For instance, since 2010 hospital closures in both expansdion and non-expansion states could have been prompted in part by the anticipated implementation of cuts to Medicaid disproportionate share hospital (DSH) payments as stipulated in the ACA, the study noted.

“For some of them it might have been, ‘Well, we’re not going to get the DSH payments and my state is not going to expand Medicaid, therefore we have to close,’” Perraillon said in an interview. “For others, it might have been for other reasons, but we can only speculate why.”

After several years of delay, the Medicaid DSH cuts went into effect in FY18.

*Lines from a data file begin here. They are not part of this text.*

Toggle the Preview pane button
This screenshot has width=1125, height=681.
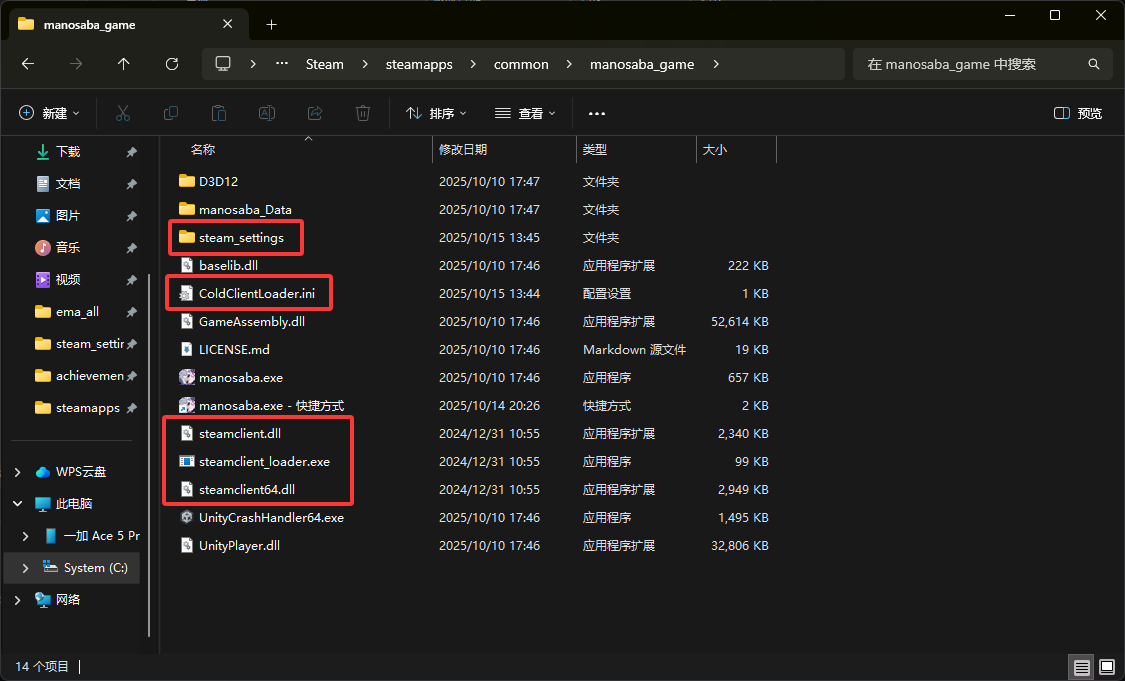pyautogui.click(x=1078, y=113)
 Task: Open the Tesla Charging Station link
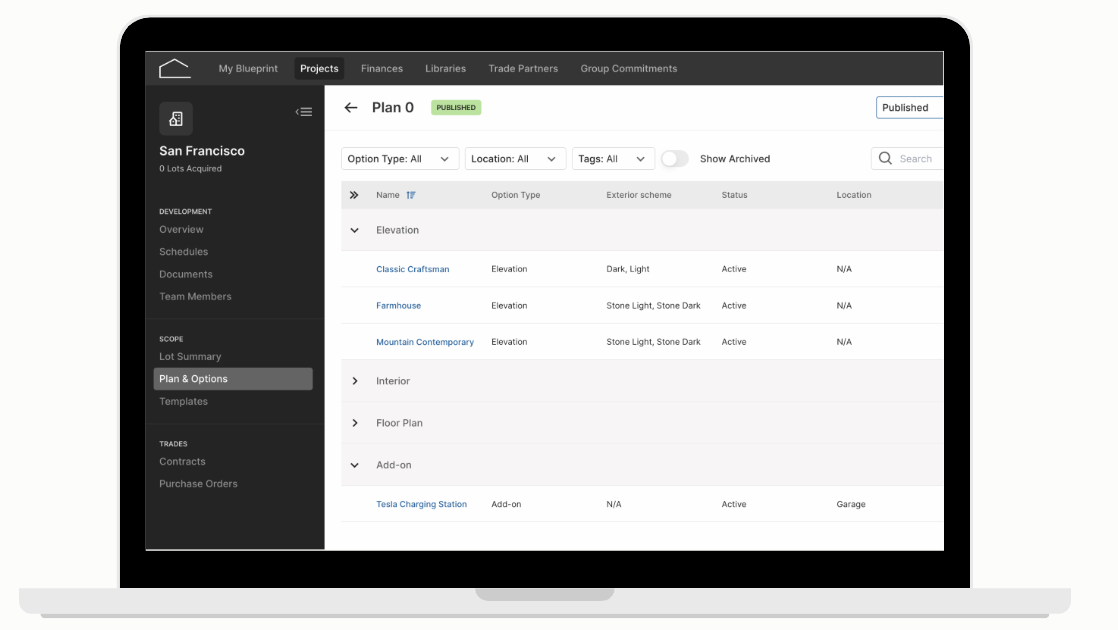click(421, 504)
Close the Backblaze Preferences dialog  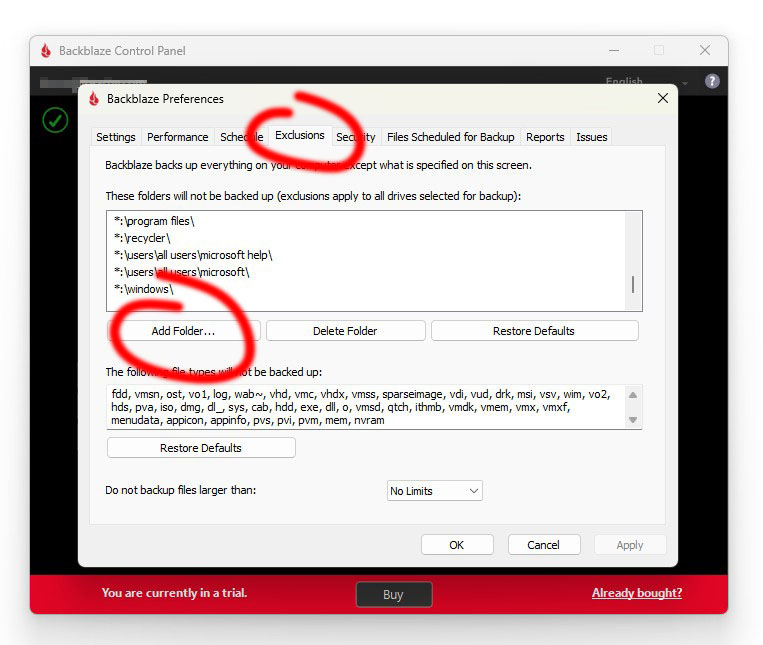[x=662, y=98]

The DSH cuts have not universally impacted rural hospitals because not all of those hospitals qualified for the payments, given the differences in the state formulas that are used for disbursement.

Utilization Unclear

It’s not yet clear which hospital services financially benefited from newly covered Medicaid patients, Tung said in an interview.

The Centers for Disease Control and Prevention identified a surge of 11 million in emergency department visits (ED) in 2014, fueled by Medicaid expansion. ED visits that year by beneficiaries in Medicaid and the Children’s Health Insurance Program increased by 25 percent, or more than 10 million, according to a report. That increase vastly outstripped a decline of 2.9 million in visits by the uninsured.

Future Risks

The financial challenges for rural hospitals could worsen if several federal payment provisions are not addressed, Elehwany said. For instance, a package of Medicare “extenders,” or add-on payments—which benefit many rural hospitals—lapsed in December and requires congressional reauthorization.

“If they don’t get those slightly enhanced payments, the number of hospitals operating at a loss is going to explode, and we’re certainly going to see many, many rural hospital closures in the very near future,” Elehwany said.

Additionally, hospital advocates are pushing for the government to lift federal limits on the amount of bad debt that hospitals can write off.

“Because the ACA isn’t working the way it should and there are actually more people not being able to afford their care, these rural hospitals need to be allowed—as they have in the past—to offset their bad debt,” Elehwany said.

Bad debt has been falling for hospitals nationally but has more than doubled at rural hospitals since the ACA’s passage, according to Elehwany. Overall, U.S. hospitals provided $38.3 billion in uncompensated care in 2016, up from $35.7 billion in 2015, according to the latest data from an American Hospital Association annual survey.

The reason for the dichotomy in bad-debt statistics is that in rural areas, people with serious health conditions who are enrolled in high-deductible health plans (HDHPs) obtain care at their local critical access hospital (CAH). By the time those hospitals stabilize the patients and transfer them to suburban and urban hospitals—as required by federal rules—the patients have exceeded their deductibles and insurers pay for the rest of their care. But deductibles for HDHP enrollees are never paid to CAHs because many policyholders cannot afford them, Elehwany said. That lack of payment hits CAHs’ bottom line.